Job = Update the rows below by replacing "Open" with "Activate" wherever it occurs, leaving everything else unchanged. Omit the pictures from your output.

(Records for locating words and elements)
· · · · · · ·

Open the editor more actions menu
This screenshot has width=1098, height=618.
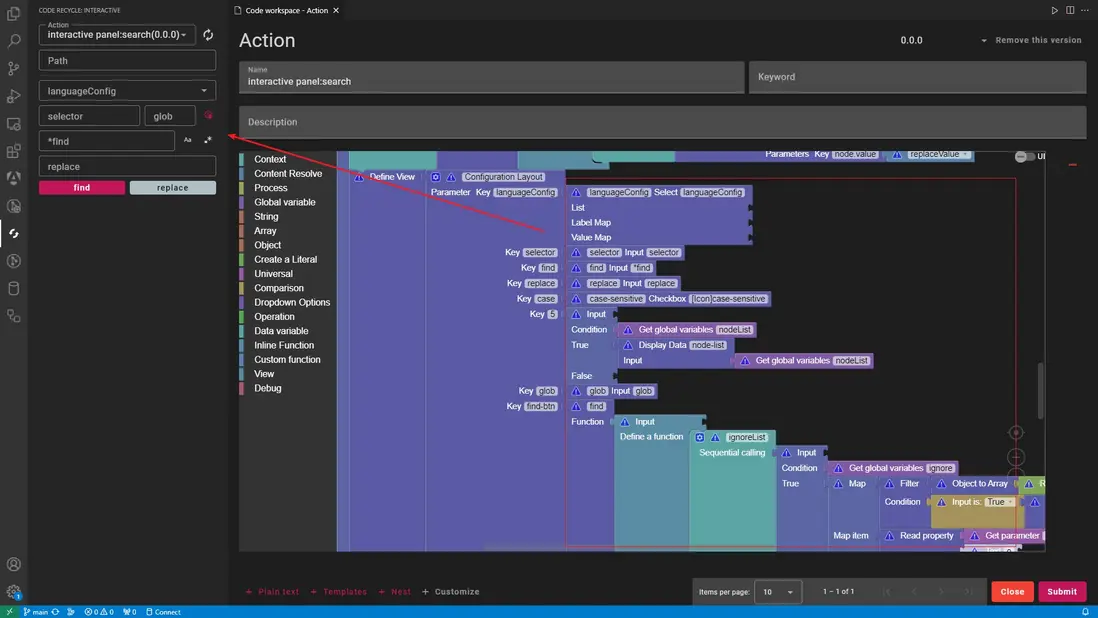point(1087,9)
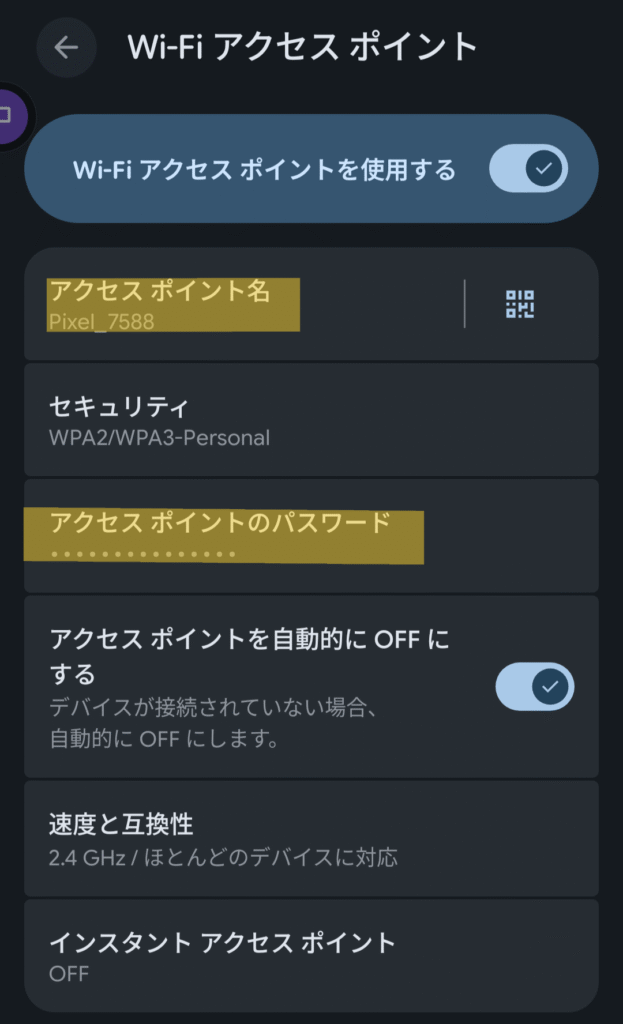This screenshot has width=623, height=1024.
Task: Turn off the Wi-Fi アクセス ポイントを使用する switch
Action: pyautogui.click(x=528, y=169)
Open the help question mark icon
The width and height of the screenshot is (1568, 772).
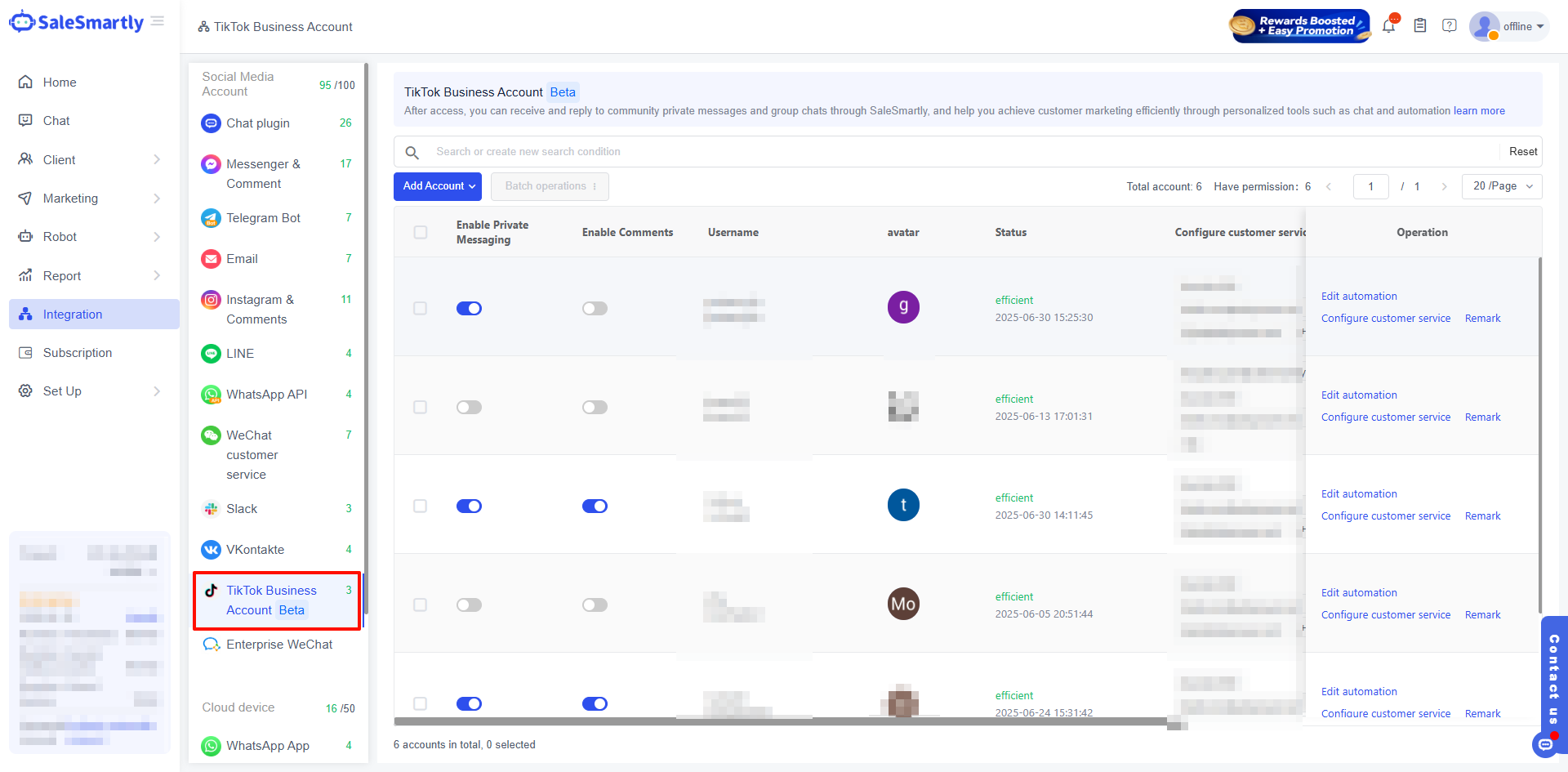pos(1450,26)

· · · · · · ·

Worked answer =
Activate the editor more actions menu
This screenshot has width=1098, height=618.
point(1087,9)
This screenshot has width=623, height=1024.
Task: Turn off the Wi-Fi アクセス ポイントを使用する switch
Action: pyautogui.click(x=528, y=169)
Activate the help question mark icon
The width and height of the screenshot is (1568, 772).
pos(1450,26)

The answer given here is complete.